- **Work item**
Could you filter the records below and return each line that holds "label"?

#####

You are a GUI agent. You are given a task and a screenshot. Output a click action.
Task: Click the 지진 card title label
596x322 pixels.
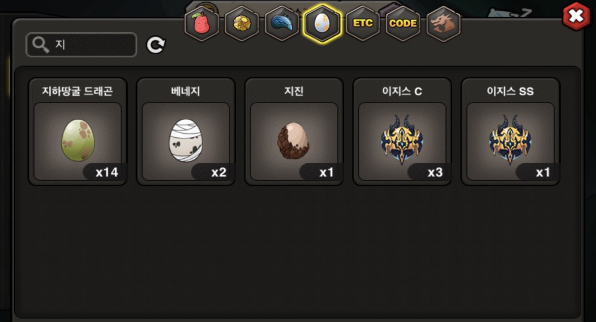click(294, 91)
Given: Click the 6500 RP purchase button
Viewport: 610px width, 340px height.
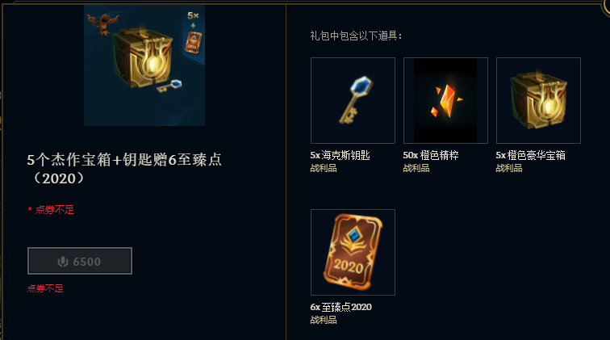Looking at the screenshot, I should (x=80, y=261).
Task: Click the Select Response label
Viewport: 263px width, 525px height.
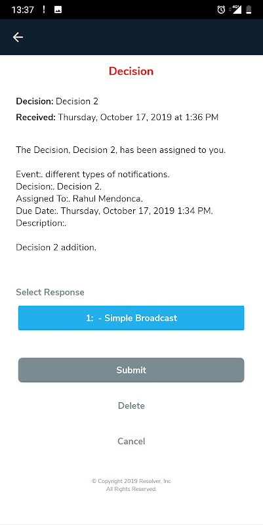Action: tap(51, 292)
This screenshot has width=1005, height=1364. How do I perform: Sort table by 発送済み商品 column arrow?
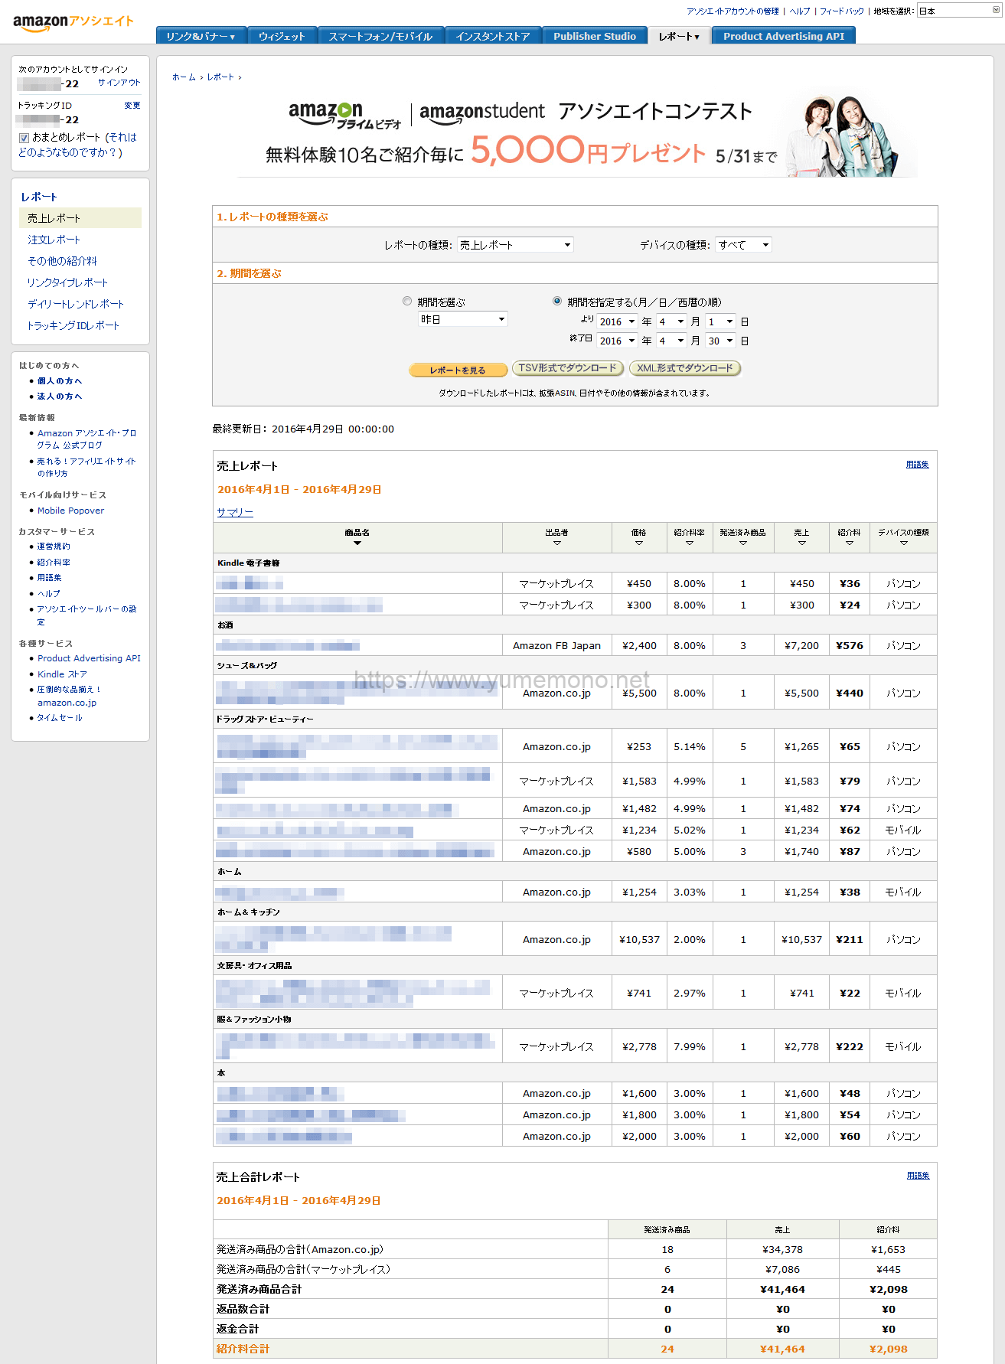click(742, 543)
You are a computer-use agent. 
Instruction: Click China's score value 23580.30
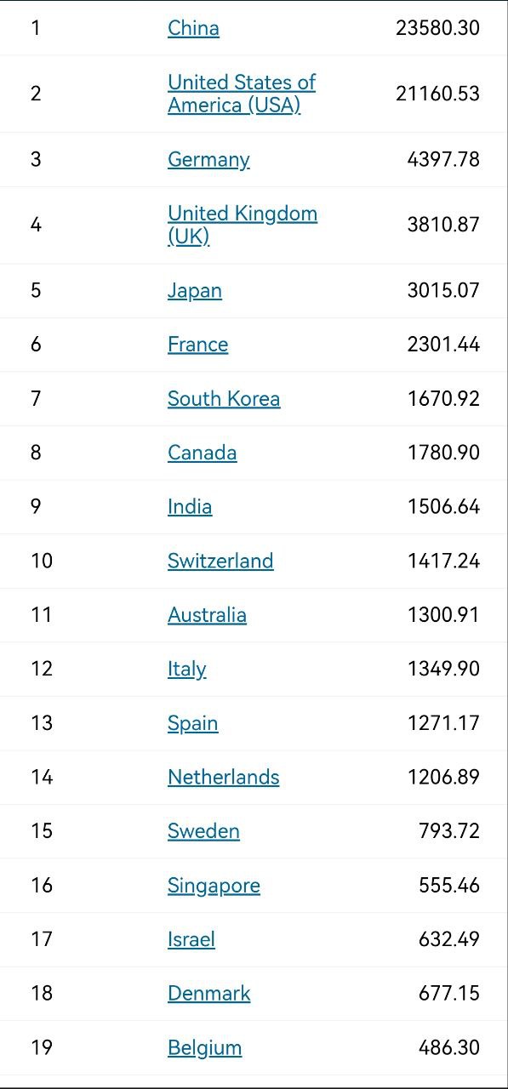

#####

- **Task solution**
Task: Click the 지진 card title label
Task: Click the Select Response label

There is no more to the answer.